The How and Why behind The Déjà Vu

  Have you ever found yourself in a moment in time that felt utterly familiar that brought you chills down your spine? It is as if you stepped in a transporter that held the key to a portal down an eerily known memory lane, where you unexpectedly dug up a memory that didn't feel as it originated from this lifetime, at all. In these kinds of occasions, you ask yourself: "Are you reliving some past life memories. is your consciousness downloading some information from a parallel life from another dimension you are somehow tunning into (if at all possible), are maybe your dreams the source of this experience or just your brain is playing some ungraspable tricks on you?" Well, a few of these wanderings are found to be true. So let's delve into this matter from different perspectives.


This is perhaps a way for our brain to check out our stored memory inputs, take up fragments of them and put them in a new context, give them a new challenge per se.  This way this new event is somehow very recognizable.  But if this is true, every experience we've had would be a memory test of a remembered action. For example, you are in a foreign city and you find a street that is very similar to a street in your hometown. You realize this similarity consciously and it doesn't evoke a déjà vu event, it simply isn't the same feeling. 

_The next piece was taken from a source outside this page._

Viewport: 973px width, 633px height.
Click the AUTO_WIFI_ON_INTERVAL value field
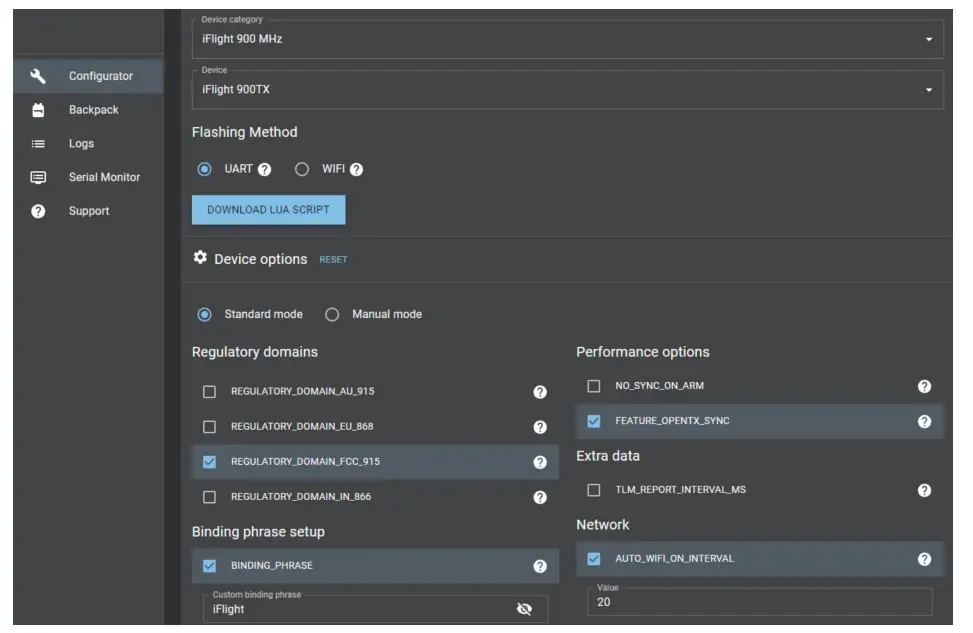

A team of scientists in Budapest, with Akira O' Connor as the head scientist of the experiment also made a contribution to the research of this intriguing phenomenon. They had comprised a study group of participants who were presented with a group of logically linked words in order to remember them, such as: table, food, afternoon and cutlery. Meanwhile, the scientists omitted the keyword "lunch" that linked them together. In order to make sure they hadn't heard this link word, they asked them if they had heard a word beginning with "L" to which all answers were negative. After a while, they asked the involved participants to retell the series of words and many of them swore to have heard the keyword "lunch" too along with the other ones, thereby reporting a certain déjà vu like feeling. This experiment was an attempt to induce a déjà vu artificially in order to study the whereabouts of its occurrence in the mind. Interestingly, while experiencing this, the neurons in the decision making prefrontal cortex of the brain fired up, instead of the ones in the temporal lobe (responsible for recalling long-term memories) as it was expected.
Even though they have come very close to explaining it, yet their approach was not completely conclusive as their methods actually activated the obvious associative conscious mechanisms of thinking. There is another scientific theory that also makes a lot of sense. A memory is formed by combining all the sensory inputs of smell, taste, sight, and touch from an event together as one input in the brain, though when one stimulus, from one event, precedes the other, it is captured by the brain as the event happened twice, and that might fire the feeling of familiarity. When a memory is being saved it is first filtered through the short-term memory and then it is sent to the long-term memory storage. It is believed that when a déjà vu happens, the memory kind of skips the short-term memory and jumps directly onto the long-term memory lane. Who knows what kind of reorganization happen in the back (or front) of our mind during these kinds of events, but, well it is in our curious nature as humans to try to explain things to ourselves. While we are at it, there was another scientist, the Swiss researcher Arthur Funkhouser who matched the déjà vu experiences to the precognitive dreams. Some of his subjects, back in the 1980s reported that the dreams they had many years ago had actual connections to real future events and déjà vu later in their lives.
In my experience, according to my intuition, I believe that these kinds of dreams have a lot to do with déjà vu. I have experienced this multiple times in my life and each time I have had the feeling that I have already dreamt about this when I was quite younger. Maybe these are the dreams that we've seem to forgotten in the past but now emerge to the surface. If that is the case, then through these dreams we can predict the future, without even being conscious at the time we have them. Perhaps this is another proof that in our mind lies tremendous potential we are often forgetful of, and the déjà vu phenomenon is but a reminder that we can travel back and forth through our own remembering time machine. So, what kind of déjà trip have you had down the subconscious memory lane so far?